Vision of a Muslim state

By Prof A. M. Aatif | Published: November 9, 2008

Ever since the creation of Pakistan we have been in mad pursuit of a good number of state ideologies, nevertheless we miserably failed to select any of them. Unfortunately, the people at the helms of power failed to peep deep into the ideology presented by the philosopher father of Pakistan. A deeper study of the state ideology offered by him needs to be properly understood and implemented in true letter and spirit.
Dr Allama Muhammed Iqbal in his letters to Quaid-i-Azam Muhammad Ali Jinnah on May 28, 1937 wrote that the problem of bread is becoming more acute; the Muslim have begun to feel that they have been going down and down during the last two hundred years; ordinarily, they believe that their poverty is due to Hindu money lending or capitalism. The atheistic socialism of Jawaharlal Nehru is not likely to receive much response from the Muslims. The question, therefore, is how is it possible to solve the problem of the misery and poverty of the Muslims. Happily, there is a solution in the enforcement of the law of Islam and its further development in the light of modern ideas.
After a long, and careful study of the Islamic Laws, I have come to the conclusion that if this system of law is properly understood and applied, at least the right to subsistence is secured to everybody. But the enforcement and development of the Shariat is impossible in this country without a free Muslim state or states.
lqbal's vision of a Muslim state was organically associated with the implementation of the Islamic law and sharia subjected to modem interpretations and ijtihad. The sages' vision regarding nature and formation of the Islamic State was transparent, practical and was in strict conformity with its orthodox spirit. In 1911, he writes in Hindustan Review vols xxii and xxiii: "I want to draw your attention to the following two points:
?    That the Muslim commonwealth is based on the absolute equality of all Muslims in the eye of law; there is no privileged class no priesthood, no caste system. The political ideal of Islam consists in the creation of a people born of a free fusion of all races and nationalities. Nationality with Islam is not the highest limit of political development for the general principles of the law of Islam rest on human nature not on regularities of particular people.

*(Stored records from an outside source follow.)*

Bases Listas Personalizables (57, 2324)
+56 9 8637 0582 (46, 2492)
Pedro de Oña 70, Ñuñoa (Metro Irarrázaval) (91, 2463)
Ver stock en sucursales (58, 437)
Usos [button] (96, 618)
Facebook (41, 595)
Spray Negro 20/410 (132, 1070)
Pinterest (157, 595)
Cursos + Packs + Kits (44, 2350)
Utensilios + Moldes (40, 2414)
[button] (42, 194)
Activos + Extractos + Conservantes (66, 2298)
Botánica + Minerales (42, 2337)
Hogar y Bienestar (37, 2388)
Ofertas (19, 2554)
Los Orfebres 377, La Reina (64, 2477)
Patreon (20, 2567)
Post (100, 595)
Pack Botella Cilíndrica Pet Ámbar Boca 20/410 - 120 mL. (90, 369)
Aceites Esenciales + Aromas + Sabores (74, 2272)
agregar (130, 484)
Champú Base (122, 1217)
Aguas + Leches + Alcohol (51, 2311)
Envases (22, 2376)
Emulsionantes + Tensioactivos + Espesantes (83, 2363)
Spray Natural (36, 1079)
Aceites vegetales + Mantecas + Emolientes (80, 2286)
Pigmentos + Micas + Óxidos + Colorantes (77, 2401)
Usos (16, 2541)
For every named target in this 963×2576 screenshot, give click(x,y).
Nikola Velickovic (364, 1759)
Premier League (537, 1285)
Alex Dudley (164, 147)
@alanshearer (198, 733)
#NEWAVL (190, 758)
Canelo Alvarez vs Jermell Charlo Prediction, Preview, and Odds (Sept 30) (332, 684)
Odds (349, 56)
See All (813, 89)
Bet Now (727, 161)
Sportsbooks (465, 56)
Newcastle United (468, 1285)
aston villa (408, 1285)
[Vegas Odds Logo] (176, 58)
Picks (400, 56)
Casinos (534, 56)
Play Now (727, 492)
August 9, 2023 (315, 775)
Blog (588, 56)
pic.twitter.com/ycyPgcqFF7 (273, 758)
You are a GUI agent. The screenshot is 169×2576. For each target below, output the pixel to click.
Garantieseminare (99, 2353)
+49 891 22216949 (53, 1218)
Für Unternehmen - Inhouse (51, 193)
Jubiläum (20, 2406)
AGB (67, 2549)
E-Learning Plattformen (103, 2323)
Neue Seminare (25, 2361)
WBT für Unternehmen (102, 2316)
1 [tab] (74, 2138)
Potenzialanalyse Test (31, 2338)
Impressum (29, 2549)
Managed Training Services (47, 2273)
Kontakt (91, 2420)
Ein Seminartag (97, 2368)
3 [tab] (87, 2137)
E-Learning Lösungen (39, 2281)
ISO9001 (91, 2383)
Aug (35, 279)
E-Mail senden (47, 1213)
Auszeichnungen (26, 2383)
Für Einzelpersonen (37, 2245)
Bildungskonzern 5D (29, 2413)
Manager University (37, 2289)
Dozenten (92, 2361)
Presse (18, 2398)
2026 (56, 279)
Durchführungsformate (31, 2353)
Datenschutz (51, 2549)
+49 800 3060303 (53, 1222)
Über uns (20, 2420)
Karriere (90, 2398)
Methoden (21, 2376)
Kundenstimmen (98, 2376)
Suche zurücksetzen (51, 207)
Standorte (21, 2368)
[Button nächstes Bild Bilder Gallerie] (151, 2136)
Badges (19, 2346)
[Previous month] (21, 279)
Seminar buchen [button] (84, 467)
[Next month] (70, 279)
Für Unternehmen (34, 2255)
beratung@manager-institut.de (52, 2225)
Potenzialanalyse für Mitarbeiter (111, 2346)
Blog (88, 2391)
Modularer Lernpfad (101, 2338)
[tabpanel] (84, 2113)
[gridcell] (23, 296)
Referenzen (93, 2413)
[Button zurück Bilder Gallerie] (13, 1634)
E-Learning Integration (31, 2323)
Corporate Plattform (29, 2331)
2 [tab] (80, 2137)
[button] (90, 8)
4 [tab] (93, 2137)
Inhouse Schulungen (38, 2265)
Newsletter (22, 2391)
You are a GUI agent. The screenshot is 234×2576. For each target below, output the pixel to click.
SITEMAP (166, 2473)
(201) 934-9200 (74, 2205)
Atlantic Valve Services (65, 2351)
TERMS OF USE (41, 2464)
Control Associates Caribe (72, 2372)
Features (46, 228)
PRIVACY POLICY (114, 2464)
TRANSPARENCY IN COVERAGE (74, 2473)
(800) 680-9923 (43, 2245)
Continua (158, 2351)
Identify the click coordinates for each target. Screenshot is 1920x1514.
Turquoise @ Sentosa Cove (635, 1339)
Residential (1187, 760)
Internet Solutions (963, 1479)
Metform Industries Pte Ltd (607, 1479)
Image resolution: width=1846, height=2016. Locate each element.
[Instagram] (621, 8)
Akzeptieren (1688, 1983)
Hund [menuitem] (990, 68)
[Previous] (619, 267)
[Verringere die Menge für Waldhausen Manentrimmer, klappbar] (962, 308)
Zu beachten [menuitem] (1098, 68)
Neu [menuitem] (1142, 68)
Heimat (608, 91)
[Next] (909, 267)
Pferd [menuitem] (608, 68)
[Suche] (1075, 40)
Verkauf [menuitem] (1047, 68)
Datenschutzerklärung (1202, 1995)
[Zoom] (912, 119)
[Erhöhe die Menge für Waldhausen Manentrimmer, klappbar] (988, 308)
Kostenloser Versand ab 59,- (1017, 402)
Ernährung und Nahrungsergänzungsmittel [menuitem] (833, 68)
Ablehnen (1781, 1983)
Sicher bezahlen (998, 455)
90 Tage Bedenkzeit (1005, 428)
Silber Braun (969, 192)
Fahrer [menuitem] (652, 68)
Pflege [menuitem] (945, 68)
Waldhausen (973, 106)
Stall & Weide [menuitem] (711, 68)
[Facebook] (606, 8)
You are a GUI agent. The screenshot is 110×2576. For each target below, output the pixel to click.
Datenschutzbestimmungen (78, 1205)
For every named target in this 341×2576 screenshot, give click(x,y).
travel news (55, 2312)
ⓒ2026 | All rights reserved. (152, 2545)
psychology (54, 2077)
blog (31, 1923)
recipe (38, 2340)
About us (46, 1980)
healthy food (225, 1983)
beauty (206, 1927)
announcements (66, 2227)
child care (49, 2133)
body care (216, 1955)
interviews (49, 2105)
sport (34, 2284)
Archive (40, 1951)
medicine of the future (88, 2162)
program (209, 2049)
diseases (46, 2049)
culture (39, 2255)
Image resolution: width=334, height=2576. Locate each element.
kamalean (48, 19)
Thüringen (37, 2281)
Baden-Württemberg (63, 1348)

The inner cohesion of such a nation would consist not in ethnic of geographic unity, not in the unity of language or social tradition but in the unity of religious and political ideal or in the psychological fact of like-mindedness.
?    That according to the law of Islam, there is no distinction between the church and the state. The state with us is not a combination of religious and secular authority, but it is a unity in which no such distinction exists. The caliph is not necessarily the high priest of Islam; he is not representative of God on earth. He is fallible like other man and is subject, like every Muslim, to the impersonal authority of the same law."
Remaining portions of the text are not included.